Un dur à cuire au jeu fluide, René Girard, qui totalise en fin de carrière 434 matches joués en pros et 60 buts (TCC)**, reste l’un des joueurs emblématiques des Girondins de Bordeaux. L’un des meilleurs au poste de milieu défensif que le club et le pays aient connus, aussi. Et ce même si son grand talent n’est pas toujours reconnu à sa juste valeur. Mais qu’on se le dise une bonne fois pour toutes, René Girard est un « vrai » footballeur… 

*Source : www.scapulaire.com

**Source : www.footballdatabase.eu

Equipe de France

Girard, neuf mois et une coupe du monde !

La première fois que René Girard honore une sélection officielle en équipe « A », c’est lors des éliminatoires de la Coupe du Monde 1982. Un parcours qui le mène, titulaire, à Dublin et Lansdowne Road, où la République d’Irlande l’attend. En un mercredi 14 décembre 1981, où les Vert et Blanc battent aussi les Bleus 3 buts à 2, devant 55 000 personnes… François Bracci est le seul bordelais à l’accompagner sur le terrain.

Ce match, pour le milieu de  terrain, sera le premier d’une… courte série ! En effet, Girard ne comptera que 7 caps au total, avec une autre en amical face à l’Irlande du Nord (victoire 4-0, à Paris) en mars 1982, et 5 consécutives qui sanctionneront son parcours international, lors du « Mundial » 1982. Mais toutes, malgré un statut officieux de remplaçant, il les aborde avec grand professionnalisme. Et pour participer à 5 des 7 matches que l’Équipe de France a livrés dans le tournoi (Angleterre, Koweït, Tchécoslovaquie, Autriche et Pologne), il faut nécessairement bénéficier d’un certain crédit, autant que la confiance du sélectionneur, Michel Hidalgo. C’est donc là le cas, et cela démontre qu’il est un élément important du dispositif. Situé derrière Jean-François Larios et Jean-Tigana dans la hiérarchie au poste, René fait contre mauvaise fortune bon cœur. 

« Pour moi, c’était super ! »

Données fournies ▸
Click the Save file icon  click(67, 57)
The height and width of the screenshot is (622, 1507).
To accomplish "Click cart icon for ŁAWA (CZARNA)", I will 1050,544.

Objectif de l'exercice ▸ Reprenez le texte consacré à René Girard en équipe de France à la suite de sa dernière phrase, et poursuivez-le.

Réponse ▸
Aux côtés de ses coéquipiers de club tels qu’Alain Giresse, Bernard Lacombe, Gérard Soler, Jean Tigana et Marius Trésor, il apprend, progresse et observe, comme il le confie à Girondins Mag en juillet 2012, pour les trente ans de l’évènement. « J’ai profité de l’élan des Girondins pour enquiller en Équipe de France et cela a été pour moi quelque chose de super, dont une belle coupe du monde même si, par moments, c’est dur de se retrouver, disons, pas écarté… notamment d’une demi-finale (face à la République Fédérale d’Allemagne, perdue 5 tirs au but à 4/3-3, NDLR), d’un match comme ça… C’est que dans la tribune, on est loin dans le temps ! Être sur le banc de touche, c’est être un peu plus proche (…), mais comme à l’époque on n’avait droit qu’à seize joueurs sur la feuille de match, les six autres étaient dans les gradins. Sinon, je dirais qu’on est passé de grand beau temps à la grisaille (…). Mais on a vécu ça très intensément… »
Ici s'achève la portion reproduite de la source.